Читаем Дарвин и Гексли полностью

Дарвин говорил друзьям, что ждет большего не от профессиональных ученых, «которые слишком прочно усвоили, что вид — нечто данное раз и навсегда», а от людей непосвященных, но мыслящих. Что ж, непосвященные и правда проявили интерес: первое издание разошлось в один день.

Газетчики и обозреватели мгновенно ухватились за очевидный вывод: Дарвин превознес слепую случайность, а значит, и божественное провидение. Он подтвердил право сильного, и, стало быть, Наполеон был прав. Он открыл бескрайние перспективы прогресса, основанного на демократическом принципе плодотворной конкуренции.

Среди духовенства нашлись либералы, готовые принять новые идеи. Так, давний сторонник эволюции Кингсли[107], истово убежденный, что она в конечном счете предполагает облагороженное наукой понимание бога, объявил, что но задумается последовать за «коварным, как лис, злодеем-аргументом» в любую топь и чащобу, в какую бы тот его ни завел. Однако подавляющее большинство его собратьев напустилось на «Происхождение» с ярой злобой собственников, состоянию которых грозит непоправимый урон. Истрепанные в спорах ярлыки — «безрассудство», «безбожие», «безумие» — окончательно протерлись до дыр.

Но, пожалуй, самый страшный и болезненный удар нанес человек, который был и священником и ученым. Его нанес бывший учитель Дарвина, профессор геологии преподобный Адам Седжвик, тот самый, кто некогда предсказал ему блестящую научную будущность. Громя «Происхождение» как публично, в печати, так и в частном письме к автору, приславшему ему экземпляр книги, Седжвик утверждал, что «у природы, помимо физической стороны, есть сторона нравственная, или метафизическая. Тот, кто отрицает это, глубоко погряз в трясине неразумия». Не считаясь с существованием причинности, каковая есть воля божья, Дарвин продемонстрировал лишь обманчивое подобие индукции, которое не может привести к верным заключениям. Естественный отбор — не более как «второстепенное следствие», бутафорская грызня, исход которой предопределен свыше. Полностью опровергнув последние причины, Дарвин обнаружил «безнравственность в подходе к предмету» и сделал все, чтобы довести человечество до такой «глубины падения», какой оно еще не знало. Особенно возмутил Седжвика «торжествующе-уверенный тон» в конце книги, где Дарвин обращается к «грядущему поколению». Впрочем, над другими местами он чуть живот не надорвал от хохота.

Верный себе, Дарвин решил, что письмо Седжвика как-то несуразно написано, вот и все. Чарлз не хуже любого другого способен был видеть конечные последствия той или иной теории; но, вообще говоря, от метафизических идей ему становилось не по себе, а от чуждых ему метафизических идей он попросту заболевал. Мозг его имел полезное свойство отталкивать от себя то, что доставляет неприятность и в то же время не относится прямо к изучаемой проблеме. «Чем больше я думаю, тем больше недоумеваю», — не один постылый душе Дарвина религиозный диспут заканчивается в его письмах этими словами. Лишь обстоятельно обсудив письмо Седжвика с Ляйеллом, он признал, что, «вероятно, оно и в самом деле много определенней, чем я полагал». И несмотря на это, отказался признать справедливость критики. Теперь, когда его теория нашла воплощение в книге и предстала перед миром, он вдруг почувствовал свою кровную связь не только с явной научной ее сутью, но и со скрытым философским подтекстом. Сверхъестественное нарушало изысканную соразмерность его идей.
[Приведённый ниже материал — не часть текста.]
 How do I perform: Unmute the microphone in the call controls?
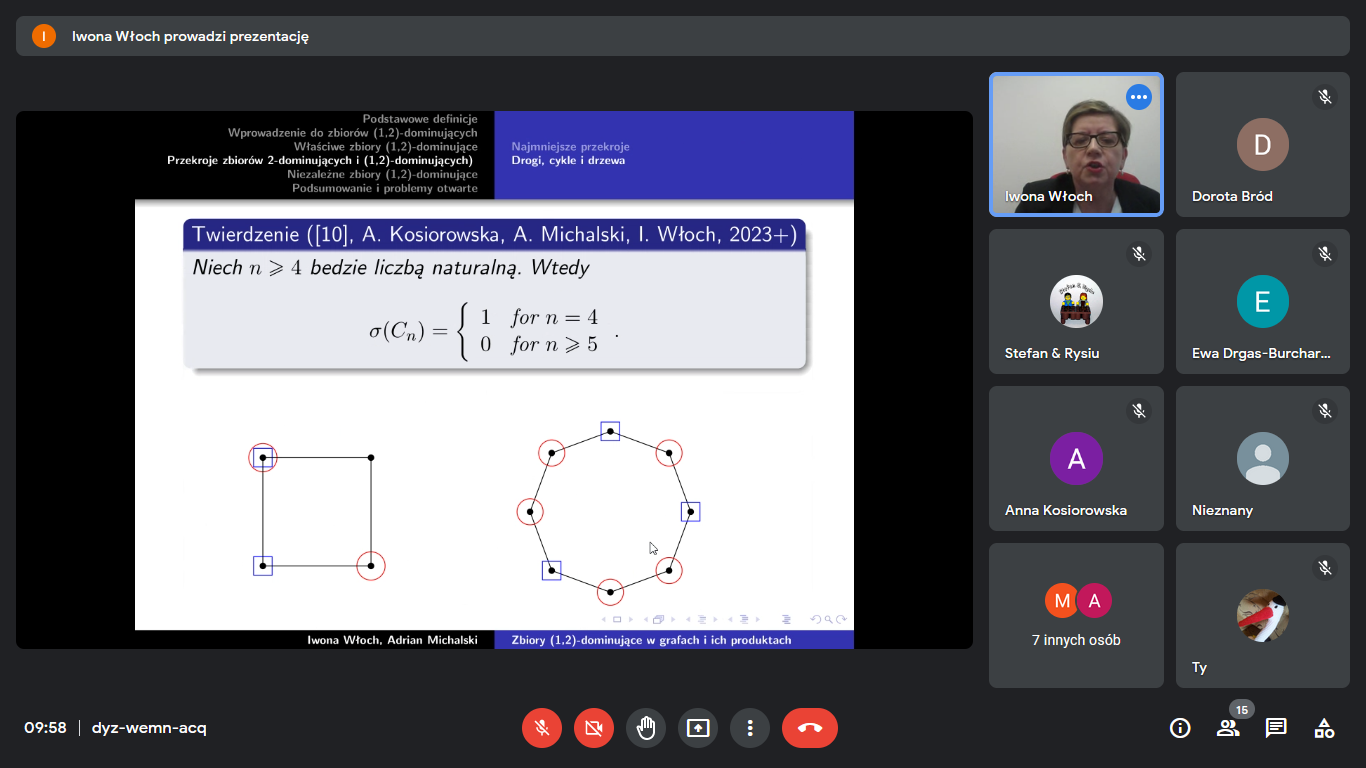tap(542, 728)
Божество сделалось гносеологической помехой.

Иногда критика носила огорчительно личный характер:

«Вот вам славная шутка: X. К. Уотсон (который, как я полагаю и надеюсь, будет рецензировать новое издание „Происхождения видов“) говорит, что в первых четырех абзацах введения слова „я“, „мне“ и „мой“ повторяются сорок три раза! Я, кстати сказать, это гнусное обстоятельство смутно ощущал. Уотсон говорит, что его можно объяснить френологически. По-видимому, если выражаться без обиняков, это означает, что такого самодовольного эгоиста, как я, еще не видывал свет; возможно, так оно и есть. Интересно знать, предаст ли он гласности эту милую подробность; все вводные слова, которые так любит Уолластон, перед нею положительно меркнут.

Искренне Ваш, милый мой

Гукер,

Ч. Дарвин.

P. S. Эту прелестную шуточку дальше пускать не стоит; она, пожалуй, слишком уж ядовита».